| TEXT |

# # # #

DORA introduces a new, layered ICT BCM architecture.

a) New central element: ICT business continuity policy

  • Art. 11(1) DORA: “ICT business continuity policy” as integral part of the overall business continuity policy.
  • Based on identification of critical/important functions and ICT assets under Art. 8 DORA (asset & function mapping).
  • BAIT/VAIT do not use this term; they speak more generally of “IT (business) contingency/continuity plans”.

Content of the ICT BCM policy (Art. 11(2) DORA; Art. 24 RTS RMF):

  • Documented policy with:
    • Response to all ICT-related incidents (damage limitation, resumption, prioritisation of recovery actions).
    • Activation criteria and containment measures, processes, technologies.
    • Preliminary impact, damage and loss estimation (aligned with PSD2 incident practice).
    • Communication and crisis management actions.

b) ICT business continuity plans (vs. BAIT/VAIT BC plans)

  • DORA replaces generic “IT contingency plans” with ICT business continuity plans (Art. 11(4) DORA).
  • Must be kept up to date and are tightly linked to:
    • Business impact analysis (BIA)
    • ICT risk assessment (Art. 3(1)(b) DORA; Art. 24 RTS RMF)

# # # #

| RECORDED INFORMATION |
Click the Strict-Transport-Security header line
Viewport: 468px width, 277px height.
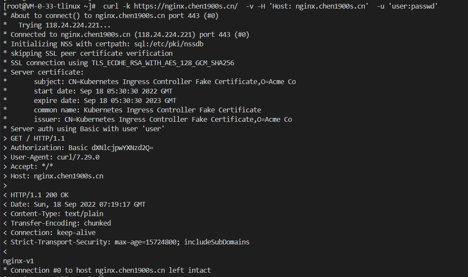click(130, 242)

# # # #

| DIRECTIVE 1 |
In the DORA text, shorten the section beginning "b) ICT business continuity plans" into a few sentences that keep its main facts.
| DIRECTIVE 2 |
State whether each statement agrees with the DORA text. Answer yes or no, and quote the text's deciding words.
(a) BAIT/VAIT use the term "ICT business continuity policy."
(b) The ICT business continuity policy is based on identifying critical or important functions and ICT assets under Art. 8 DORA.
(c) The policy's preliminary impact, damage and loss estimation is aligned with PSD2 incident practice.

| COMPLETE OUTPUT 1 |
Under Art. 11(4) DORA, ICT business continuity plans replace the generic "IT contingency plans." These plans must be kept up to date and are closely linked to the business impact analysis (BIA) and to the ICT risk assessment (Art. 3(1)(b) DORA; Art. 24 RTS RMF).

| COMPLETE OUTPUT 2 |
(a) No: "BAIT/VAIT do not use this term; they speak more generally of "IT (business) contingency/continuity plans"."
(b) Yes: "Based on identification of critical/important functions and ICT assets under Art. 8 DORA (asset & function mapping)."
(c) Yes: "Preliminary impact, damage and loss estimation (aligned with PSD2 incident practice)."